Thursday 10 December 2009

The Fall of IMG



I have hesitated to comment on the Tiger Woods affair(s) primarily because it doesn’t naturally fall into my normal blogging sphere of interest, despite the fact that I do play golf.

However, I have listened to a lot of informed and not so informed comment by PRs on both sides of the Atlantic in recent days, offering advice on how to handle this crisis, the most often heard being that Team Tiger need to “get out in front of the story”. The problem I have with this theory is that it pre-supposes Mr Woods has been open and honest with his advisers about all of his failings or, more likely, that his management team, International Management Group (IMG), have been totally upfront about Mr Woods’ ‘transgressions’ with their retained PR advisers.

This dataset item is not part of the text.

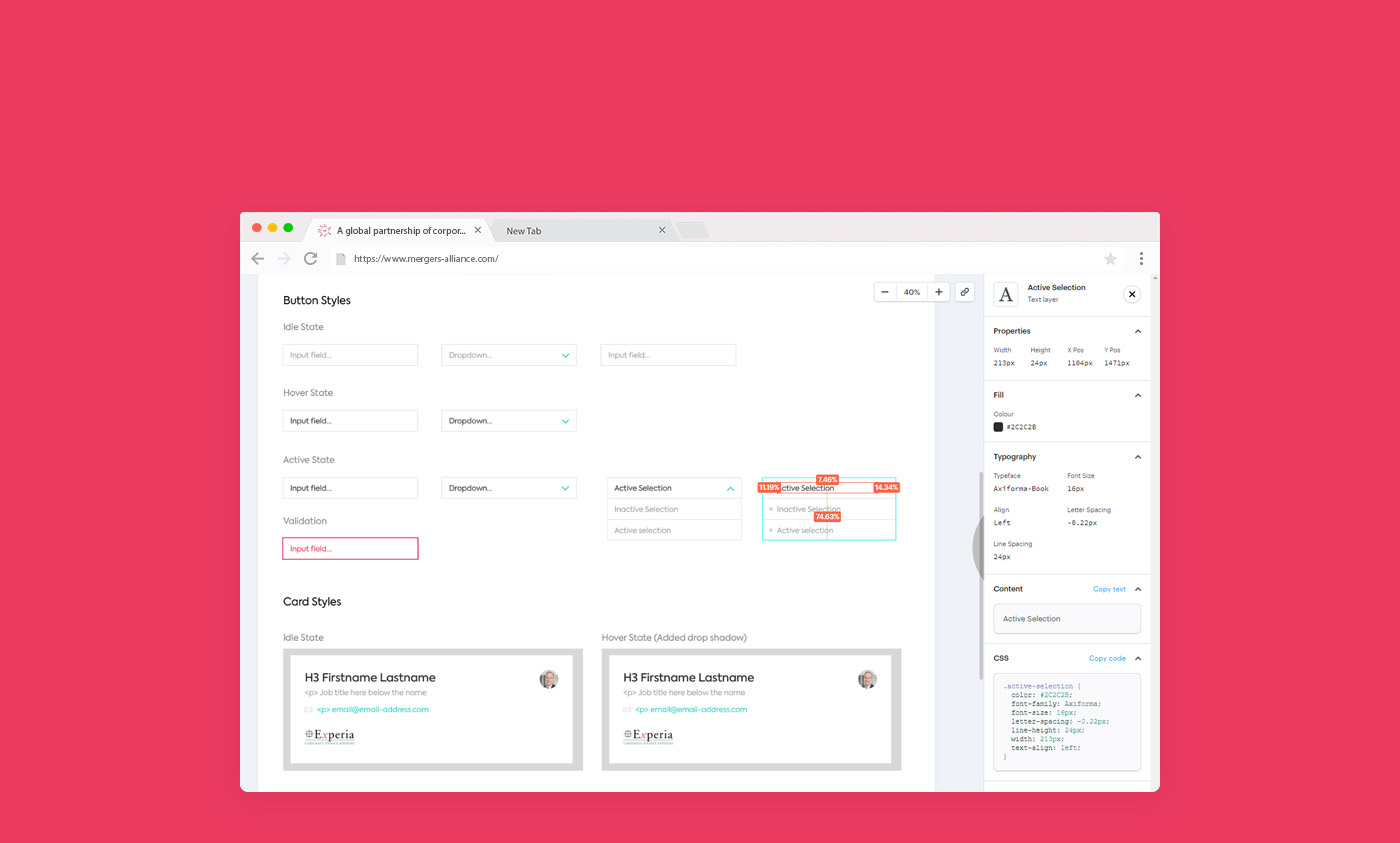Click the copy link icon button

[965, 292]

You can only get in front of something if you know the full extent of what has gone on. The impression you get at the moment is that Team Tiger is reeling from one revelation to the next with no idea how deep this hole actually is.

There is another, for me anyway, more interesting point in all of this. IMG has been the pre-eminent sports management agency (think Jerry Maguire) in the world for nearly half a century. Founded by the late Mark McCormack, golf was the foundation block on which IMG was built, in particular McCormack’s own personal relationship with the American golfer Arnold Palmer. IMG was the driving force behind Brand Tiger which has pulled in hundreds of millions of dollars in endorsement contracts based upon his clean cut image. The problem, as we are now seeing, is that the reality is not just slightly different from the brand but is actually poles apart. Wide enough for the media to drive multiple double decker buses through.

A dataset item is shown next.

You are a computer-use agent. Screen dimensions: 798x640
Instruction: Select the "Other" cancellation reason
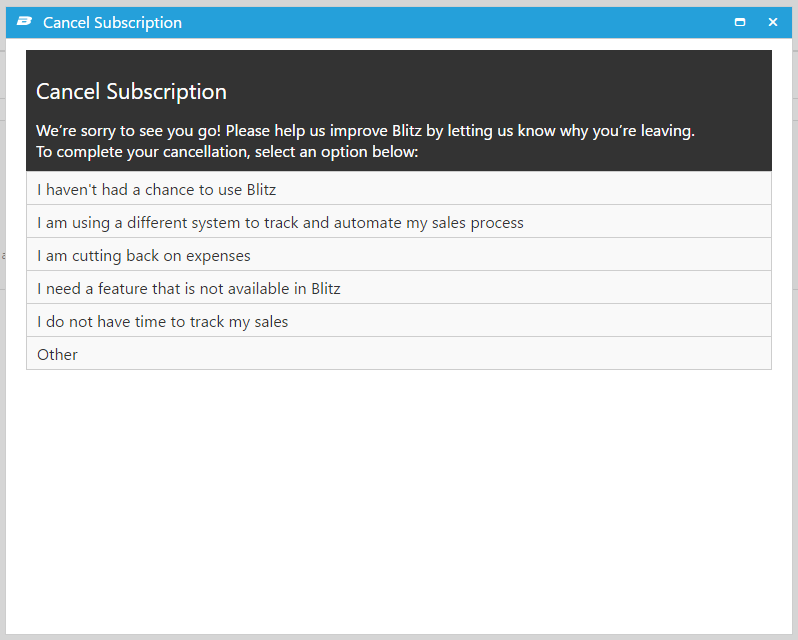click(58, 354)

It would appear that, at best, IMG has been naïve in its dealings with Woods, at worst it has been party to an enormous public deception to make billions of dollars. Matthew Syed writing in The Times yesterday, eloquently explains why the money makes this a legitimate public interest story.

The collateral damage of this affair will almost certainly affect IMG as much as it does Woods. Mark McCormack will be turning in his grave.